Cause” means (i) your conviction, whether following trial or by plea of guilty or nolo contendere (or similar plea), in a criminal proceeding (A) on a misdemeanor charge involving fraud, false statements or misleading omissions, wrongful taking, embezzlement, bribery, forgery, counterfeiting or extortion, or (B) on a felony charge or (C) on an equivalent charge to those in clauses (A) and (B) in jurisdictions which do not use those designations; (ii) your engaging in any conduct which constitutes an employment disqualification under applicable law (including statutory disqualification as defined under the Exchange Act); (iii) your failure to perform your duties to the Company; (iv) your violation of any securities or commodities laws, any rules or regulations issued pursuant to such laws, or the rules and regulations of any securities or commodities exchange or association of which AIG or any of its subsidiaries or affiliates is a member; (v) your violation of any Company policy concerning hedging or confidential or proprietary information, or your material violation of any other Company policy as in effect from time to time; (vi) your engaging in any act or making any statement which impairs, impugns, denigrates, disparages or negatively reflects upon the name, reputation or business interests of the Company; or (vii) your engaging in any conduct detrimental to the Company. The determination as to whether “Cause” has occurred shall be made by the Committee in its sole discretion. The Committee shall also have the authority in its sole discretion to waive the consequences under the Plan or any Award Agreement of the existence or occurrence of any of the events, acts or omissions constituting “Cause.”

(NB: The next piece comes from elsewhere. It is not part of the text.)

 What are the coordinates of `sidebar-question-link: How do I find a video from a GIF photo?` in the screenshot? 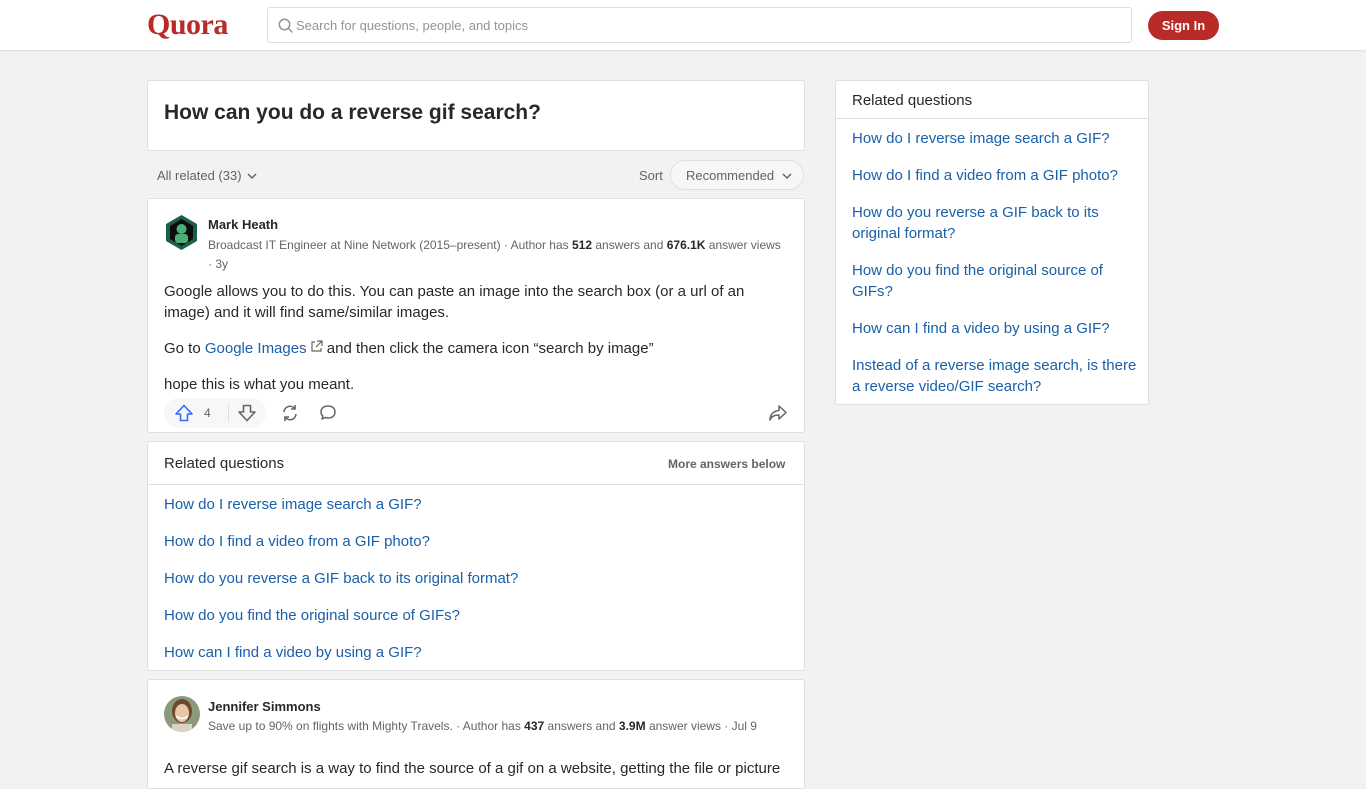 It's located at (994, 176).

Client” means any client or prospective client of the Company to whom you provided services, or for whom you transacted business, or whose identity became known to you in connection with your relationship with or Employment by the Company.
Competitive Enterprise” means a business enterprise that (i) engages in any activity, or (ii) owns or controls a significant interest in any entity that engages in any activity, that, in either case, competes anywhere with any activity in which the Company is engaged. The activities covered by the previous sentence include, without limitation, all insurance and re-insurance and insurance and re-insurance-related activities, asset management, financial product activities (including, without limitation, derivative activities) and financial services in the United States and abroad.

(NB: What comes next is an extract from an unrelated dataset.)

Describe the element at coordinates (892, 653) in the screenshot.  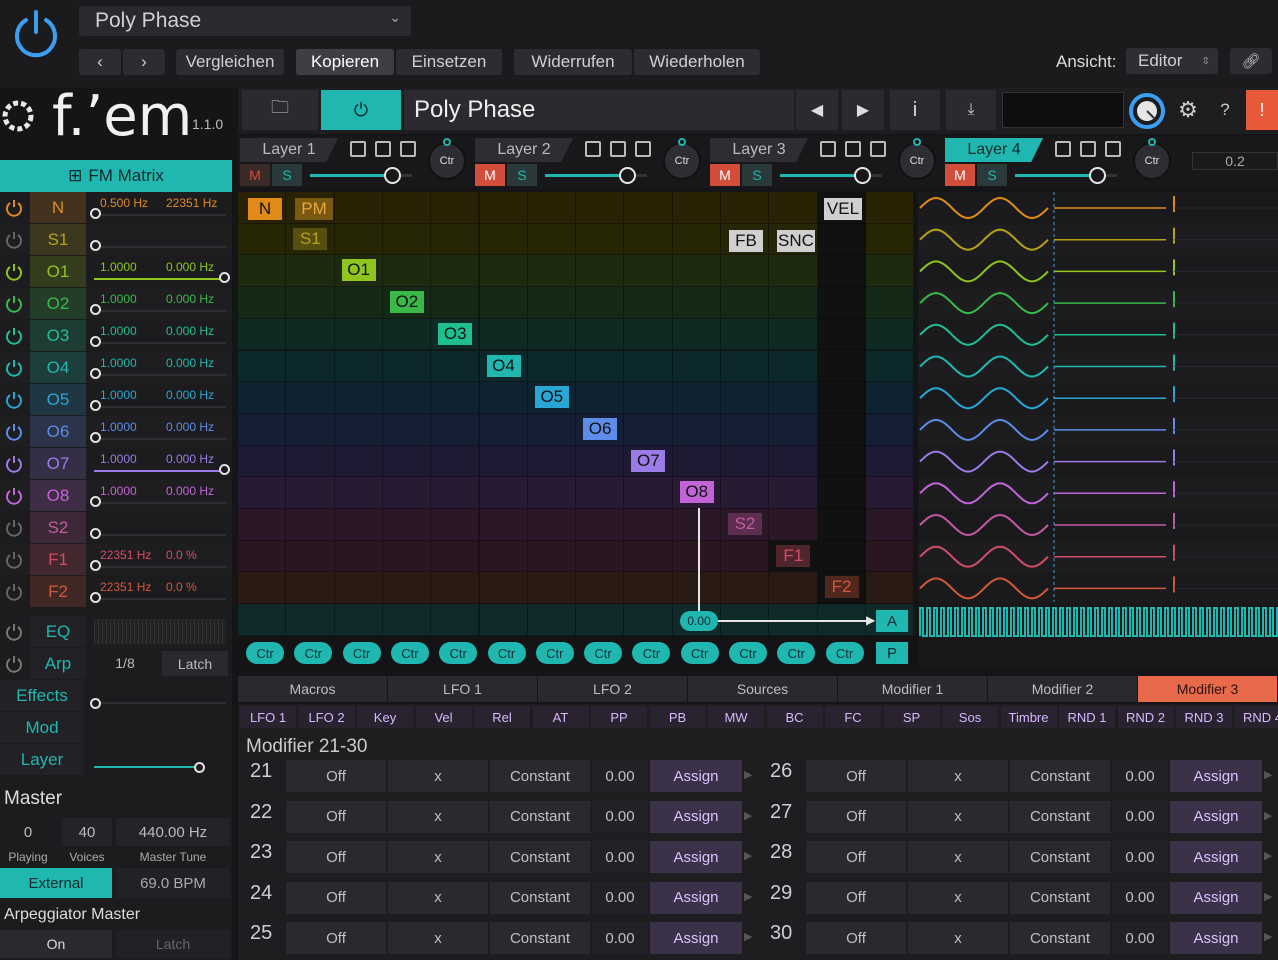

Disability” means “permanent disability” as defined in the American International Group, Inc. Group Long — Term Insurance Policy as in effect on the Date of Grant.
Retirement” means “normal retirement” as defined in the American International Group, Inc. Retirement Plan as in effect on the Date of Grant.
Solicitmeans any direct or indirect communication of any kind whatsoever, regardless of by whom initiated, inviting, advising, encouraging or requesting any person or entity, in any manner, to take or refrain from taking any action.